Also ihre Skepsis verstehe ich schon, aber ich denke Geld, insbesondere wenn man es eben medienwirksam aufbereitet, hat größeren Einfluss als Sie meinen, und es ist wichtig ein geeinteres und stärkeres Europa zu bauen, anstatt sich von antieuropäischen Kräften davon abhalten zu lassen und zu warten, bis wirklich alle diese Idee toll finden. (Falls das überhaupt irgendwann passiert)
Was denken sie dazu? Müssen wir warten, bis wirklich jeder von der europäischen Idee überzeugt ist, selbst wenn das nie passiert, oder sollte man jetzt schon versuchen die EU zu stärken, um Europa weniger abhängig von der USA und global besser zu positionieren?
Mit freundlichen Grüßen,
Leonhard Hoffmann
PS: Ich bin derzeit noch in keiner Partei engagiert, möchte aber gerne für mehr Klimaschutz und ein stärkeres Europa eintreten, denken sie es wäre die richtige Entscheidung zu den Grünen zu gehen (aufgrund des Klimaschutz-Aspektes) oder denken sie ich könnte auch z. B. bei der CDU etwas bewegen? (Ich weiß, dass das eine Entscheidung ist, die ich selber treffen muss, aber aufgrund ihrer letzten Antworten halte ich sie für einen sehr fähigen Politiker und ihre Meinung interessiert mich. Außerdem kennen sie die CDU ja von innen und wissen vllt. ob es möglich ist sich auch da sinnvoll für Klimaschutz zu engagieren oder ob das verschwendete Mühe wäre, weil die Mehrheit die Wirtschaft priorisiert)
Sehr geehrter Herr Hoffmann,
gerne gehe ich auf Ihre Nachfragen. Bitte haben Sie aber Verständnis, dass ich mich so kurz vor den Sommerferien etwas kürzer halte.
Sie sprechen den entscheidenden Punkt an: In der Vergangenheit war es schlicht nicht vorstellbar, dass Staaten, die Mitglieder der EG/EU wurden, nach dem Beitritt Rückschritte in der Rechtsstaatlichkeit machen. Paradebeispiele hierfür sind die früheren Diktaturen Portugal, Spanien und Griechenland, die ihre Demokratien durch die Mitgliedschaft Stück für Stück weiter entwickeln konnten.

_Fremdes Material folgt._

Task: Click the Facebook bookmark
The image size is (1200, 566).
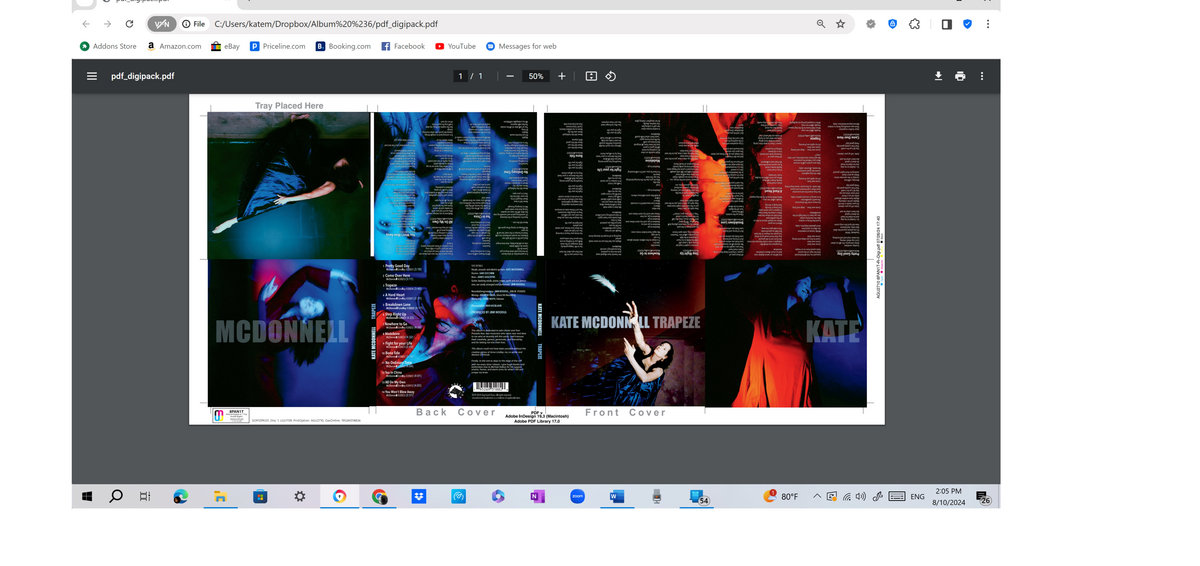Action: pos(403,46)
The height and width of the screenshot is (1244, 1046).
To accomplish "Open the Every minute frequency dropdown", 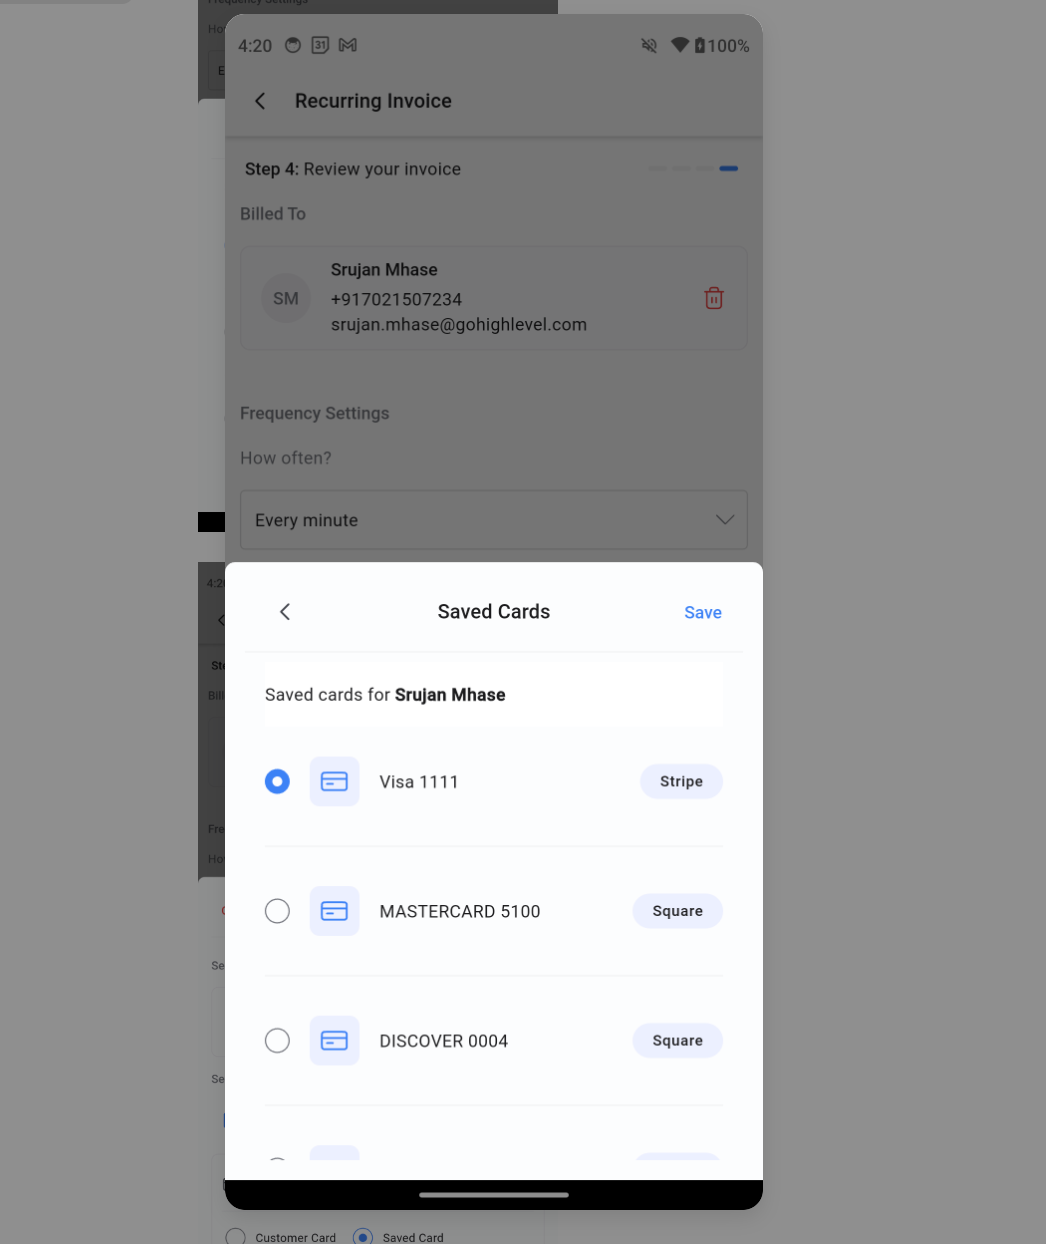I will click(x=494, y=520).
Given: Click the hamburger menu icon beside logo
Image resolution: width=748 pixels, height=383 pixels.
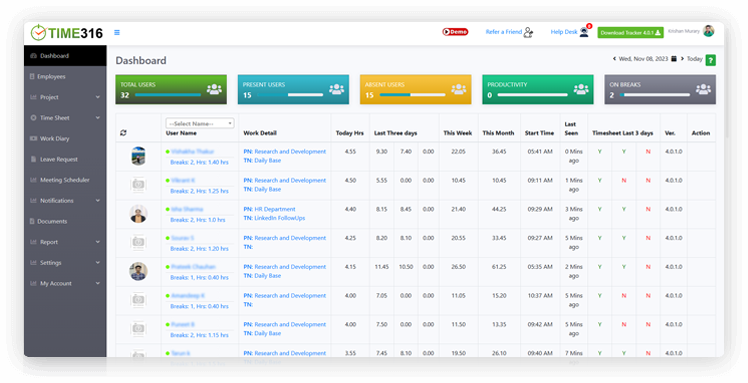Looking at the screenshot, I should pos(117,32).

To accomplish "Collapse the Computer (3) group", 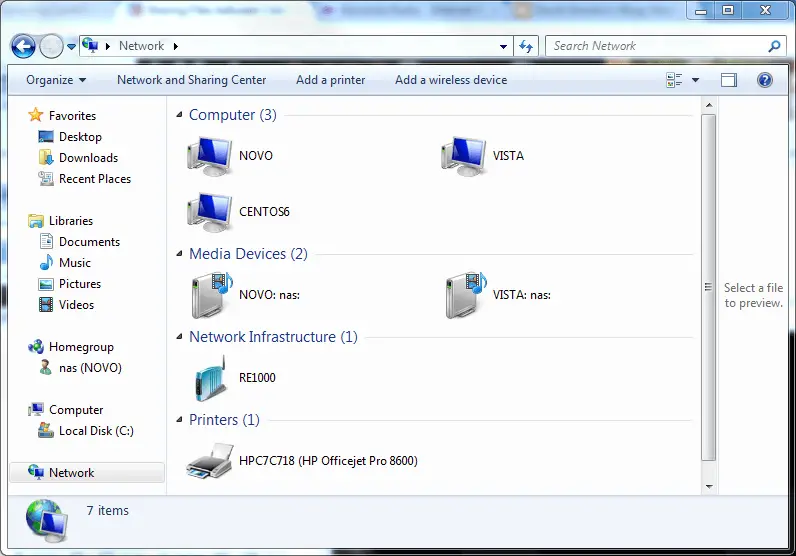I will coord(180,116).
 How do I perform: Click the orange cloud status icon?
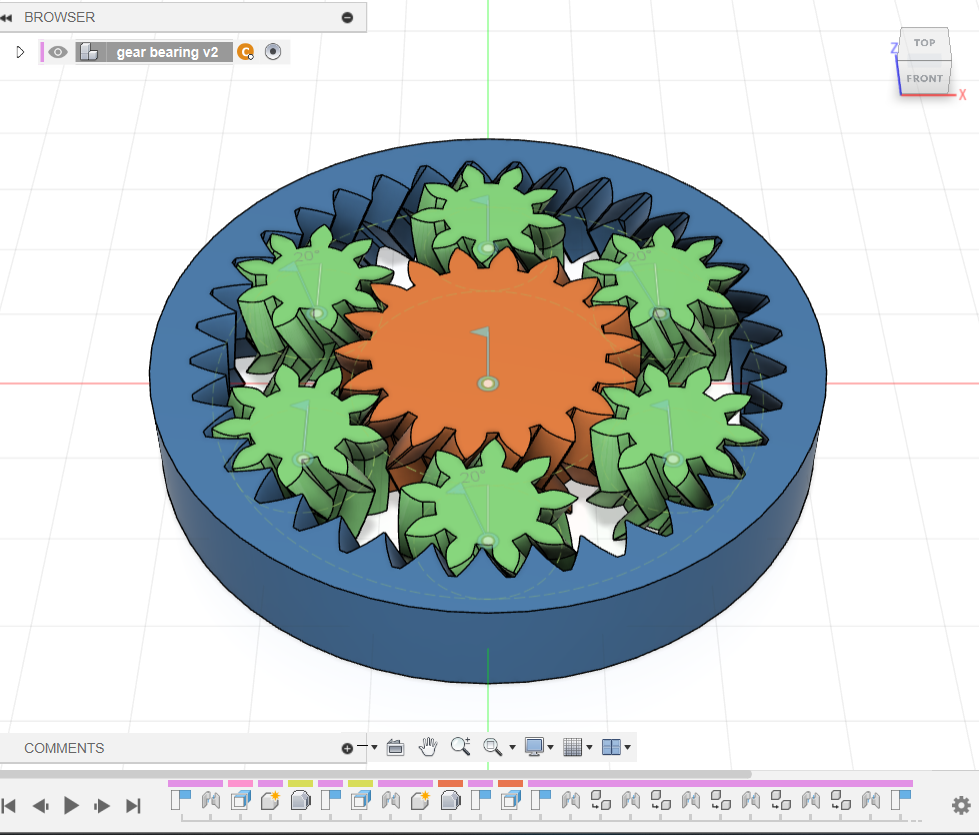coord(246,52)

Leider hat sich dies verändert und leider betrifft dies nicht nur Polen und Ungarn, sondern z.B. auch Malta. Der Vertrag von Lissabon enthält hierfür lediglich Artikel 7, der oft als "Atombombe" bezeichnet wird: Er besteht, wird aber niemals eingesetzt. Denn er benötigt eine Einstimmigkeit. Deshalb schlug der damalige Haushaltskommissar Oettinger ja bereits vor einigen Jahren vor, die Mittelzuweisungen an die Einhaltung der Rechtsstaatlichkeit zu knüpfen. Es freut mich sehr, dass das Europäische Parlament in diesem Punkt Nachverhandlungen verlangt und die Kommission bereits erklärt hat, einen Gesetzesvorschlag vorzulegen. Wie gesagt: ich hätte mir hier mehr gewünscht. Letztlich können die Regeln aber immer nur gemeinsam verändert werden.
Ein Wort zum Geld: Sicher ist es in vielen EU-Staaten sehr gut angekommen, dass Deutschland bei den Verhandlungen nicht auf einen höheren Beitragsrabatte gedrungen hat, so wie dies z.B. Österreich und die Niederlande taten. In dieser außergewöhnlichen Zeit war Solidarität gefragt.
Ich freue mich natürlich, wenn für Sie als junger Mensch auch die CDU bzw. in Ihrem Fall wohl die CSU für eine Mitgliedschaft in Frage kommt. Ich erinnere in Diskussionen zum Klimaschutz immer wieder daran, dass es Angela Merkel als Umweltministerin war, die das Pariser Klimaabkommen zum Erfolg geführt hat. Allerdings - das gebe ich selbstkritisch zu - haben wir den Klimaschutz in den letzten Jahren manchmal etwas stiefmütterlich behandelt. Ihre örtlich zuständige Bundestagsabgeordnete Anja Weisgerber würde sich sicher über eine Kontaktaufnahme durch Sie sehr freuen. Sie ist Obfrau unserer Fraktion im Umweltausschuss des Bundestages und daher für Sie genau die richtige Ansprechpartnerin. Sie kann Ihnen auch erläutern, wo Sie sich vor Ort in der CSU engagieren können.